In the broad definition, the parent disciplines of musicology include history; cultural studies and gender studies; philosophy, aesthetics and semiotics; ethnology and cultural anthropology; archeology and prehistory; psychology and sociology; physiology and neuroscience; acoustics and psychoacoustics; and computer/information sciences and mathematics. Musicology also has two central, practically oriented subdisciplines with no parent discipline: performance practice and research, and the theory, analysis and composition of music. The disciplinary neighbors of musicology address other forms of art, performance, ritual and communication, including the history and theory of the visual and plastic arts and of architecture; linguistics, literature and theater; religion and theology; and sport. Musical knowledge and know-how are applied in medicine, education and therapy, which may be regarded as the parent disciplines of Applied Musicology.

Types

Historical Musicology

Music history or historical musicology is a diverse subfield of the broader discipline of musicology that studies the composition, performance, reception, and criticism of music over time. Historical studies of music are for example concerned with a composer's life and works, the developments of styles and genres (e. g. baroque concertos), the social function of music for a particular group of people (e. g. court music), or modes of performance at a particular place and time (e. g. Johann Sebastian Bach's choir in Leipzig). Like the comparable field of art history, different branches and schools of historical musicology emphasize different types of musical works and different approaches to music. There are also national differences in the definition of historical musicology.

In theory, "music history" could refer to the study of the history of any type or genre of music (e.g., the history of Indian music or the history of rock). In practice, these research topics are more often considered within ethnomusicology (see below).

The methods of historical musicology include source studies (esp. manuscript studies), paleography, philology (especially textual criticism), style criticism, historiography (the choice of historical method), musical analysis, and iconography. The application of musical analysis to further these goals is often a part of music history, though pure analysis or the development of new tools of music analysis is more likely to be seen in the field of music theory.

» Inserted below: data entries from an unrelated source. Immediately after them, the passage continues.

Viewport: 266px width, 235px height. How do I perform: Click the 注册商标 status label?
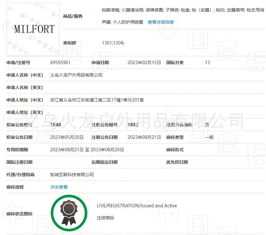click(x=105, y=218)
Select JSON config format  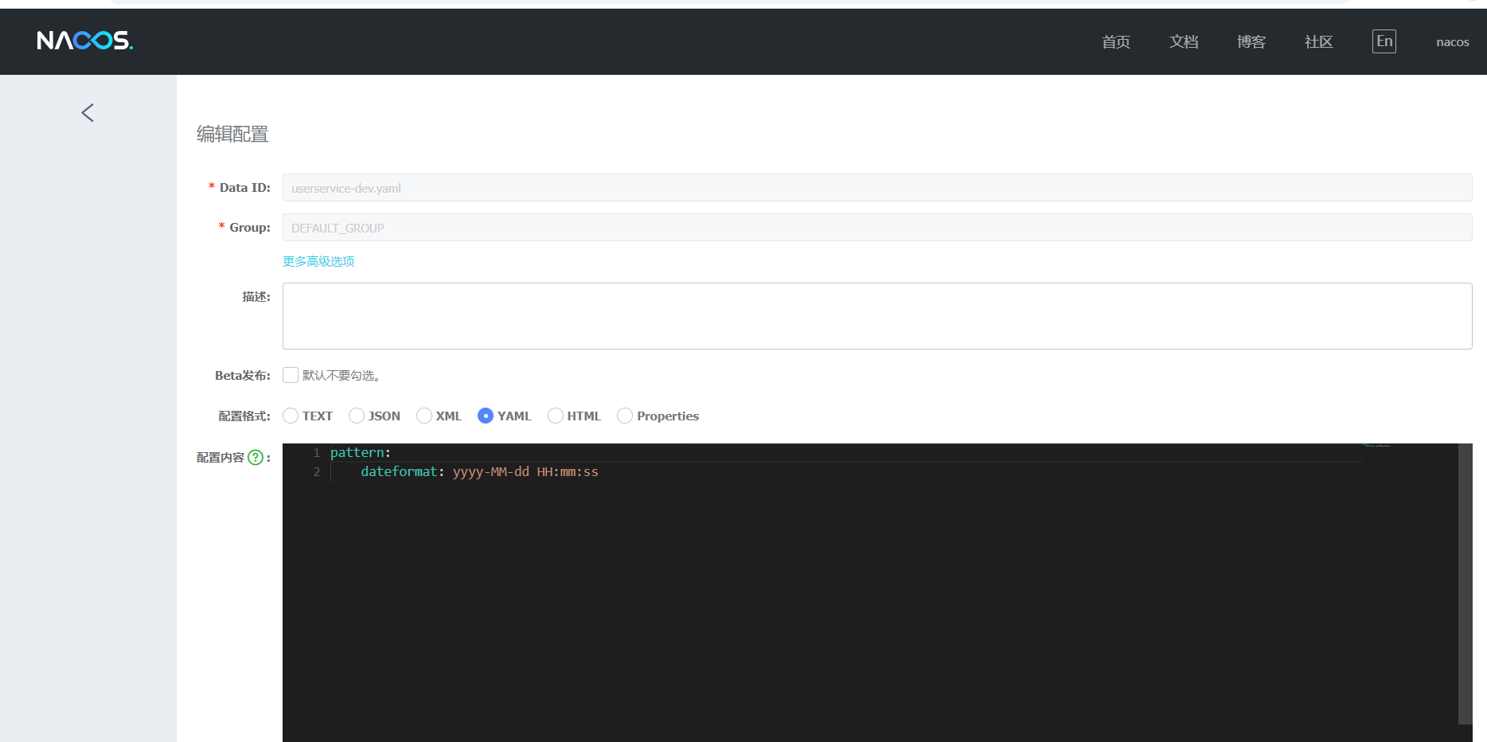pyautogui.click(x=357, y=416)
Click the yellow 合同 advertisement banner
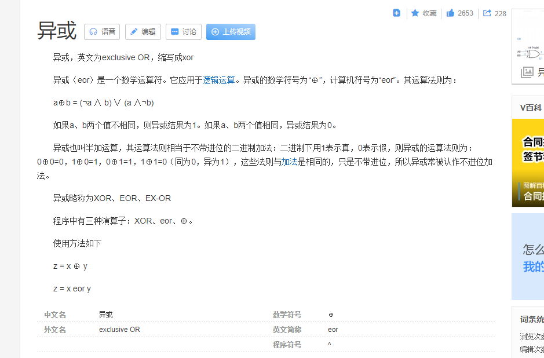Image resolution: width=544 pixels, height=358 pixels. pos(530,162)
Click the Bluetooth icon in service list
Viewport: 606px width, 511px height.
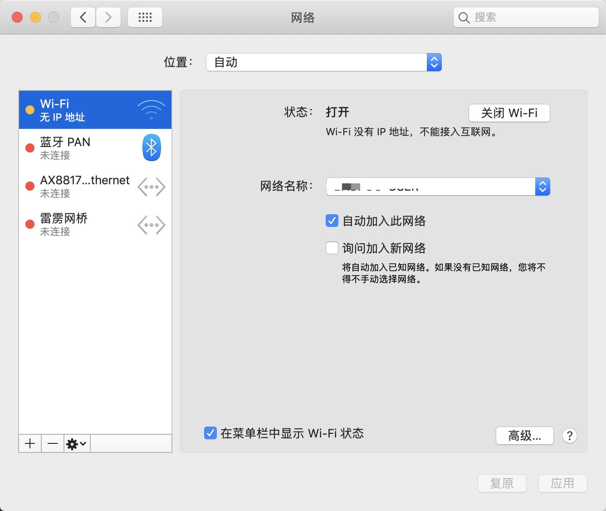coord(152,147)

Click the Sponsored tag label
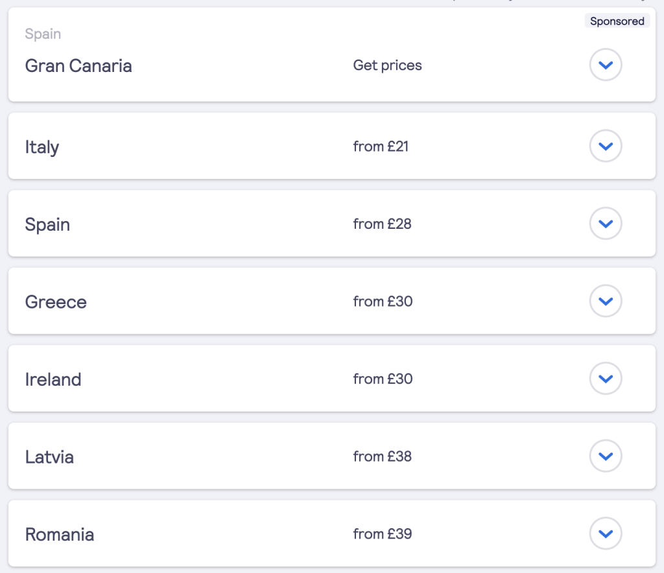click(617, 21)
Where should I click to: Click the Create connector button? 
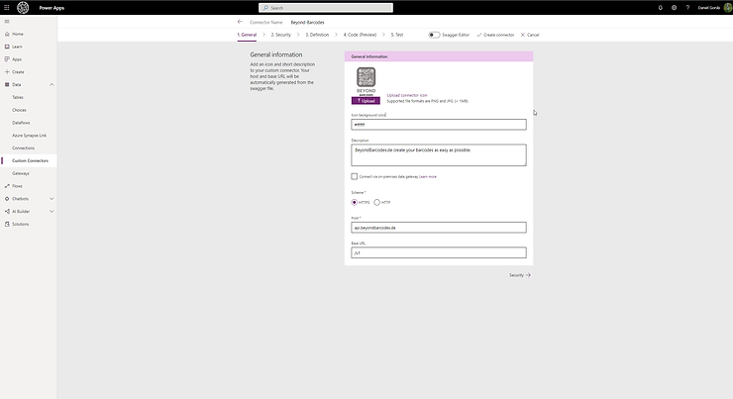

The intellectual products of music historians include editions of musical works, biography of composers and other musicians, studies of the relationship between words and music, and the reflections upon the place of music in society.

Ethnomusicology

Ethnomusicology, formerly comparative musicology, is the study of music in its cultural context. It is often considered the anthropology or ethnography of music. Jeff Todd Titon has called it the study of "people making music". Although it is most often concerned with the study of non-Western musics, it also includes the study of Western music from an anthropological or sociological perspective.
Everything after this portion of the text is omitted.